HIPAA Notice of Privacy Practices

Effective April 17, 2026

This Notice of Privacy Practices is an initial draft we are publishing alongside the launch of aunyxlabs.com. We are actively working with counsel to finalize it. If you have questions, email us at hello@aunyxlabs.com.

THIS NOTICE DESCRIBES HOW MEDICAL INFORMATION ABOUT YOU MAY BE USED AND DISCLOSED, AND HOW YOU CAN GET ACCESS TO THIS INFORMATION. PLEASE REVIEW IT CAREFULLY.

Our commitment

Aunyx Labs is required by the Health Insurance Portability and Accountability Act of 1996 (“HIPAA”) to maintain the privacy of your Protected Health Information (“PHI”), to provide you with this Notice of our legal duties and privacy practices with respect to PHI, and to notify you in the event of a breach of unsecured PHI. We are required to abide by the terms of this Notice as currently in effect.

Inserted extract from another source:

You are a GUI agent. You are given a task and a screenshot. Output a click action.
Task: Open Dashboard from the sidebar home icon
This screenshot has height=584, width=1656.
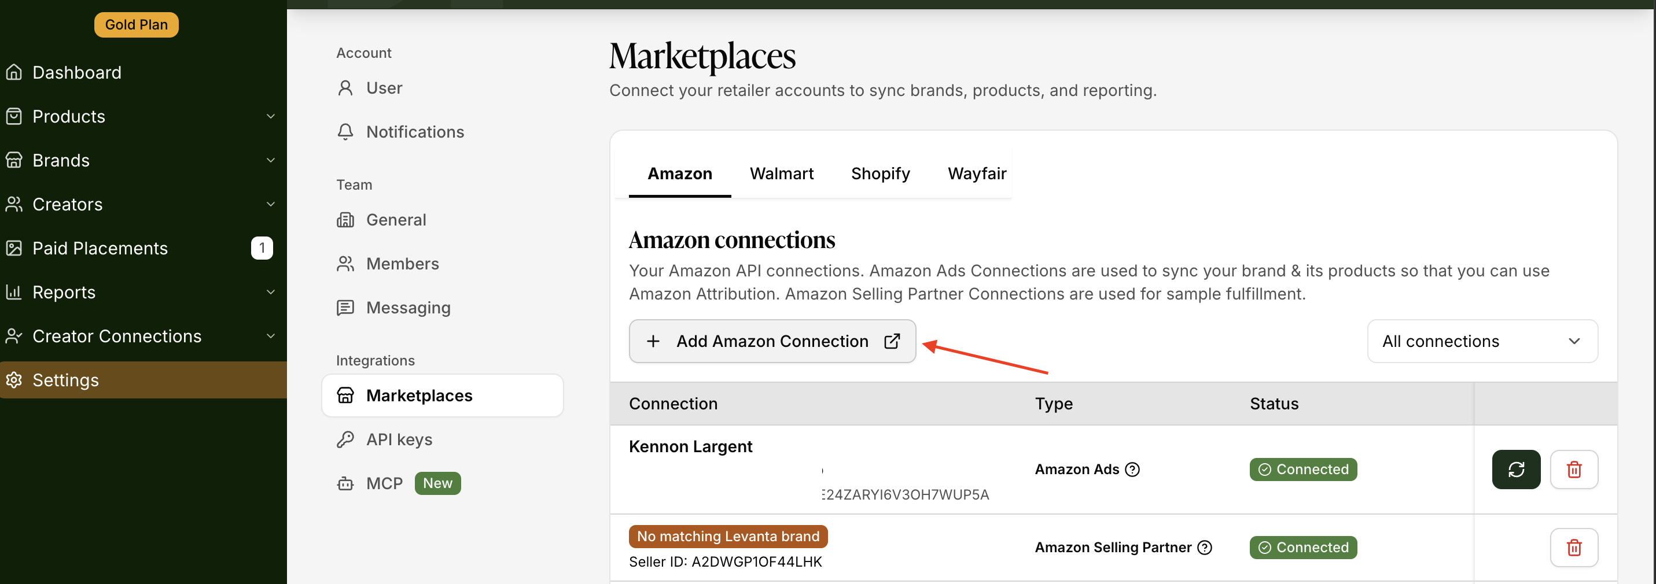pos(14,72)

How we may use and disclose your PHI

We may use and disclose your PHI without your written authorization for the following purposes:

  • Treatment: To provide, coordinate, or manage your care. For example, your labs and intake information are shared with the licensed provider who reviews your results and builds your care plan, and with the phlebotomist and laboratory that collect and process your samples.
  • Payment: To bill and receive payment for the services you receive. For example, we share limited information with our payment processor (Stripe) to process your card transaction.
  • Healthcare operations: For activities like quality assessment, provider training, case review, and business planning, in each case using the minimum necessary PHI.
  • As required by law: When state or federal law requires us to disclose PHI, for example in response to a valid subpoena or court order, or in reporting communicable diseases or suspected abuse.
  • Public health and safety: To prevent a serious threat to health or safety, or to report to public health authorities as permitted or required by law.
  • Business associates: We may share PHI with contracted business associates (for example, our electronic health record vendor, hosting providers, and diagnostic labs). Each is bound by a written Business Associate Agreement requiring them to safeguard your PHI.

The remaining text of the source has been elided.